La mise à l'écart systématique de la société civile ne peut qu'exacerber la perte de confiance des citoyen.ne.s dans les droits humains et les systèmes multilatéraux. Pékin et les progrès ultérieurs des normes humaines en matière de genre et de sexualité n'ont été possibles que grâce au travail et à la mobilisation des activistes et des défenseur.e.s du féminisme. Sans la participation significative de la société civile, les institutions multilatérales ne seraient plus en mesure de remplir leur fonction.
Les droits humains à l'heure des génocides
Les lacunes en matière de mise en œuvre et de responsabilité pour les multiples génocides ont abouti à la grave crise de crédibilité à laquelle les institutions multilatérales sont confrontées aujourd'hui. Malgré les appels persistants d'institutions telles que la CIJ et les procédures spéciales des Nations Unies pour mettre fin au génocide et à la complicité de la communauté internationale, les attaques d'Israël sur Gaza n'ont fait que s'intensifier, prenant systématiquement pour cible les hôpitaux, le personnel médical et les autres travailleur.se.s humanitaires.

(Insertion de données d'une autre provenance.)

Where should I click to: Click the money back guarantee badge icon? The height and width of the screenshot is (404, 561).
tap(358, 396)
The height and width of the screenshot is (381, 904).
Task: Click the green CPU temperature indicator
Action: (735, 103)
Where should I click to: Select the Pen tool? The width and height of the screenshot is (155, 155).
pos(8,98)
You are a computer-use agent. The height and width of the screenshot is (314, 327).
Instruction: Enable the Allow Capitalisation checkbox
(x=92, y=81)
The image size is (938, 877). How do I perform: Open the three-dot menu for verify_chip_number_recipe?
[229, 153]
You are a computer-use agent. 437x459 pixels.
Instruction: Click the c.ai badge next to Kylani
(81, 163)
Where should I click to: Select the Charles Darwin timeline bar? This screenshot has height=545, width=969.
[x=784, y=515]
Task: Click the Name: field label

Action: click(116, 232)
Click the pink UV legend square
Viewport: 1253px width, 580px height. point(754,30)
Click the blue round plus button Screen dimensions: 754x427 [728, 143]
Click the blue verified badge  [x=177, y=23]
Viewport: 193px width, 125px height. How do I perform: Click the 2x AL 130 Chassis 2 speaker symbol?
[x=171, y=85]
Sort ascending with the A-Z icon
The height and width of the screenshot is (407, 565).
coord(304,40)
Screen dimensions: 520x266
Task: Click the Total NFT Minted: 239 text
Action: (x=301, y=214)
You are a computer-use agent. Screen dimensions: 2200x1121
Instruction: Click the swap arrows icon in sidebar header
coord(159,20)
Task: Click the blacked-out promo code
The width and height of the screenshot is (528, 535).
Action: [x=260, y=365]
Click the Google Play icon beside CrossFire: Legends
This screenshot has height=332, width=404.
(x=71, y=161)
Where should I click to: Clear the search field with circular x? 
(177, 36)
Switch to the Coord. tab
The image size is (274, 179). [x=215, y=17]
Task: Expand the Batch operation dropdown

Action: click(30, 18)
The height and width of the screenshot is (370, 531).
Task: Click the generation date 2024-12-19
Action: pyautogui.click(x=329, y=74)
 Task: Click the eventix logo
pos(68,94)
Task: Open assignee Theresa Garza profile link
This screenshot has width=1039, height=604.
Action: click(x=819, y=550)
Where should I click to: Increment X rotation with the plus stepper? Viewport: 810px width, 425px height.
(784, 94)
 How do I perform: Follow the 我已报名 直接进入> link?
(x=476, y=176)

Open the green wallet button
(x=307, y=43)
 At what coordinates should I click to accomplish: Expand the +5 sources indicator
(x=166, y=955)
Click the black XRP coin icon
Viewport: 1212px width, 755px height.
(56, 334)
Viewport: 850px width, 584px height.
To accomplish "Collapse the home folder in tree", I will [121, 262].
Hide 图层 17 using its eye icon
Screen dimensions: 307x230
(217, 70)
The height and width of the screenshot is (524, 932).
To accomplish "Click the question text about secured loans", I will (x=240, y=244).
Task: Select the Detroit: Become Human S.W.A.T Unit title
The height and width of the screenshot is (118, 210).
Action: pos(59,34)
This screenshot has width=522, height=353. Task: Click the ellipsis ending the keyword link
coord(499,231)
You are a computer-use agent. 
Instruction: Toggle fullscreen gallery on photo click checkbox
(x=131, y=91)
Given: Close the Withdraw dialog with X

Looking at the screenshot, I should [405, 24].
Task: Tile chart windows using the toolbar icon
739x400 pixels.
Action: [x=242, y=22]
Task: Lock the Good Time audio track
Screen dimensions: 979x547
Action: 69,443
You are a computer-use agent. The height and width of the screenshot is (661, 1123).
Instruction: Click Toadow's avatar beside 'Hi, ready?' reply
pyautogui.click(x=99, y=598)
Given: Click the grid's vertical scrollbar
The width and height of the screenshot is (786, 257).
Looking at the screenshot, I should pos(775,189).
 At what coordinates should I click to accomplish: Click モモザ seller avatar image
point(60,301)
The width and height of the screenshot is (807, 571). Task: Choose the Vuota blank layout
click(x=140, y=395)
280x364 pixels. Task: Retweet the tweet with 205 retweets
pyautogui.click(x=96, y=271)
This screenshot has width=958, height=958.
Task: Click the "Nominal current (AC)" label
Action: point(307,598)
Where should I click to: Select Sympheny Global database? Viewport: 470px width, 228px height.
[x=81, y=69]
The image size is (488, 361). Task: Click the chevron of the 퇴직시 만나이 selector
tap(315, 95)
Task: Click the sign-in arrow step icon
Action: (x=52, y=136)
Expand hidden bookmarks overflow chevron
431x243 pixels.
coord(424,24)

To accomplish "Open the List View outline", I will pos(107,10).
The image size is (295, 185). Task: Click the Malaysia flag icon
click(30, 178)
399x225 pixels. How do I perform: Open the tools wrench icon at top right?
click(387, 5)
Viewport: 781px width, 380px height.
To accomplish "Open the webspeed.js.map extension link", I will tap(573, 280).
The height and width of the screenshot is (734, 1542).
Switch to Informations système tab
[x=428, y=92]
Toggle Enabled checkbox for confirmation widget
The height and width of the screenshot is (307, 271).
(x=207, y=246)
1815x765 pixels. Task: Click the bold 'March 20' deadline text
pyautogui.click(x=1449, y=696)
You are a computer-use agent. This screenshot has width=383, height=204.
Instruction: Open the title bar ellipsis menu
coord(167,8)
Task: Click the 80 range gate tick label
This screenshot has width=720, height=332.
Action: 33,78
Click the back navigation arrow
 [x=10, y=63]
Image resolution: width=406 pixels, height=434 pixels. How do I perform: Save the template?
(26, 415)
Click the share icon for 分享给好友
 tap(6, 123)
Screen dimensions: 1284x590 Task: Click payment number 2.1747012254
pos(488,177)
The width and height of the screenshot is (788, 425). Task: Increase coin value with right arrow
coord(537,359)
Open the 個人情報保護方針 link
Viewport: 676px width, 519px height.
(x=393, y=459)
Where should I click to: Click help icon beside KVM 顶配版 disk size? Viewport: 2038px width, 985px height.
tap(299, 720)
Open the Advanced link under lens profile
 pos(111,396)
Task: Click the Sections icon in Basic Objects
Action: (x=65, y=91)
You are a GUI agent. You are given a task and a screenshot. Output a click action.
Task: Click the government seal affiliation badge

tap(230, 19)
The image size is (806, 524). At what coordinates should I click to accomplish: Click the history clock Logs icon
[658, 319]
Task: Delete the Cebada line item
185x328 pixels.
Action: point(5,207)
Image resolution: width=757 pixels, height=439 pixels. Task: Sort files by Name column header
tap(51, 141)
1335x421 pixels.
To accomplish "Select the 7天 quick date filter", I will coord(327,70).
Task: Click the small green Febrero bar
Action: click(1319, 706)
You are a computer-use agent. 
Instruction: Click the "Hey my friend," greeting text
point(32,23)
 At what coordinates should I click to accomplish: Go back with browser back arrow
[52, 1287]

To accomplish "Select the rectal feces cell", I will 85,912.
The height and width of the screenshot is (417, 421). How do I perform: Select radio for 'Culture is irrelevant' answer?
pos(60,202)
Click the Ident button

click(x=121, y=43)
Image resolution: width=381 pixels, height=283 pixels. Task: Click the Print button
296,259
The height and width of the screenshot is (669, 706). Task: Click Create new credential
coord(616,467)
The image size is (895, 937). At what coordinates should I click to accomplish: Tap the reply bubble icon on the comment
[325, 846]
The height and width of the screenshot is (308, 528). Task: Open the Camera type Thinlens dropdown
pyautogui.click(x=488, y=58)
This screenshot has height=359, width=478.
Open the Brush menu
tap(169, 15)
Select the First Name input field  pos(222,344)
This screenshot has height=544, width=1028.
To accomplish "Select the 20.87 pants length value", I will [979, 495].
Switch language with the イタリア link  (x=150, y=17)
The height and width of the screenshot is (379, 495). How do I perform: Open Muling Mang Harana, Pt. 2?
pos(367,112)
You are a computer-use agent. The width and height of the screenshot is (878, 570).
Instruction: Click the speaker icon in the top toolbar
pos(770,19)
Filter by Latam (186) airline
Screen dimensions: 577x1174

Lors de la session, la Commission Internationale Indépendante d'Enquête sur le Territoire Palestinien Occupé des Nations Unies a présenté un rapport détaillant l'utilisation systématique par Israël de la violence sexuelle, reproductive et d'autres formes de violence basée sur le genre depuis le 7 octobre 2023, ce qui a été salué par la société civile palestinienne. La même semaine, les ministres israéliens, soutenus par le président américain Trump, ont réaffirmé publiquement leur intention d'expulser de force et de manière permanente les Palestinien.ne.s sous le faux prétexte d'une relocalisation « volontaire ».
Nous savons que ce mépris flagrant du droit international et cette absence de responsabilité n'ont été possibles que grâce au soutien indéfectible de puissants alliés et à la structure de gouvernance mondiale qui répond à la volonté politique et à l'agenda de ces alliés du Nord global, ainsi que de l'élite politique mondiale. Bien que les États-Unis aient annoncé l'arrêt de leur engagement auprès du Conseil des Droits de l'Homme deux mois auparavant, ils ont exercé en coulisses une forte pression contre une proposition du Pakistan relative à la création d'un mécanisme international, impartial et indépendant sur les actions d'Israël dans les territoires palestiniens occupés. Au cours de la dernière semaine du Conseil, Viktor Orban s'est engagé à ce que la visite de M. Netanyahu en Hongrie ne donne pas lieu à une arrestation, conformément au mandat d'arrêt délivré par la CPI en novembre 2024. Cette annonce a été faite en même temps que le projet de la Hongrie de se retirer du statut de Rome.
À l'heure actuelle, les implications complètes et à long terme du changement global et des crises auxquelles le multilatéralisme est confronté sont encore floues. Néanmoins, en tant que féministes travaillant dans ces espaces, nous ne devrions pas nous en tenir au « statu quo » ou éviter d'aborder collectivement ces questions existentielles. De l'inégalité de l'ordre politique et économique mondial à la récupération néolibérale de nos droits, ce moment politique nous invite à remettre en question notre approche étroite et cloisonnée de la question du genre et de la sexualité, et à résister à la récupération de nos luttes pour des gains à court et à moyen terme.